We reached the secluded bay after skirting around a water treatment plant and following a rough dirt track through an incredibly poor village. At times, Jacq, my pillion passenger, had to get off to allow me to navigate solo through deep potholes. But the pay off was worth it at Otres. Shaded from the sun in our own beach hut, we ate fresh crabs expertly grilled in front of us on a coal brazier by an elderly lady.

In some areas, riding a scooter is the only way to go. Koh Lanta in southern Thailand is big enough to warrant hiring a scooter each day to visit the various beaches along the island's 26 kilometer length, yet small enough that traffic is still quite sparse on the wide roads

At Mui Ne, on the Vietnamese central coast, a motorbike was also the ideal way to get around town, which was essentially built around a single coconut tree lined road that followed the beach for several kilometers. I rented a Suzuki Smash from my waiter one sunny day and rode out to the famous yellow dunes north west of town. I tried my hand at sledding down the steepest slopes on a piece of laminate rented by a local boy.

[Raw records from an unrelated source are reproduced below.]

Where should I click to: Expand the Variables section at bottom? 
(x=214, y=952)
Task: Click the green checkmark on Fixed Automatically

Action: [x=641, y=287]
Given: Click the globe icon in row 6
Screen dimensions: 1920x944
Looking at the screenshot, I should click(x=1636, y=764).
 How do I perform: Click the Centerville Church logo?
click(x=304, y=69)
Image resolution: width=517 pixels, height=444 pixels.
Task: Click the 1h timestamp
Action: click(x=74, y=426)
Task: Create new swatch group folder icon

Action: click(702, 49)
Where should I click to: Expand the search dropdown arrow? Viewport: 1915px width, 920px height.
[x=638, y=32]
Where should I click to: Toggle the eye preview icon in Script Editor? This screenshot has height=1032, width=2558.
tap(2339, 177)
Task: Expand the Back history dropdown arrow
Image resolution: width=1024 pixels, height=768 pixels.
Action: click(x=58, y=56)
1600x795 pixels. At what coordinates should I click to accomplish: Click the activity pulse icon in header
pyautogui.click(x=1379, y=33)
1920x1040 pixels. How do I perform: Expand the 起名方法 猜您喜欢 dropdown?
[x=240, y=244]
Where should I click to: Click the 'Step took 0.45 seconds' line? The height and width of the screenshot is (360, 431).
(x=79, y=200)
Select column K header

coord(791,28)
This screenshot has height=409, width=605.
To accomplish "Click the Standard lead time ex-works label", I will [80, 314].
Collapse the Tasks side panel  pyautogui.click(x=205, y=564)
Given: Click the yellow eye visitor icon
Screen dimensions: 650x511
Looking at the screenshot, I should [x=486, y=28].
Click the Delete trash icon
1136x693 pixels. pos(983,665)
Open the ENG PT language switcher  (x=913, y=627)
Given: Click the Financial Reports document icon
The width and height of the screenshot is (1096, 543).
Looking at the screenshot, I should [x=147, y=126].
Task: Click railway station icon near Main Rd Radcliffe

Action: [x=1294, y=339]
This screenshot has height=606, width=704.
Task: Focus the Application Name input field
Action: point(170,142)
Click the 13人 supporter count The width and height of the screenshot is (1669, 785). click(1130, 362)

A scooter came in most handy in Hoi An – although the ancient town is compact enough to stroll around in a single afternoon – having wheels opened up the nearby sights to us. The relaxing atmosphere of Cui Dai Beach, five kilometers from Hoi An, became the destination for our regular morning swim. Half an hour north along a newly widened and sealed highway, I tried my hand at surfing the breakers at China Beach and later scaled the craggy cliffs of Marble Mountain.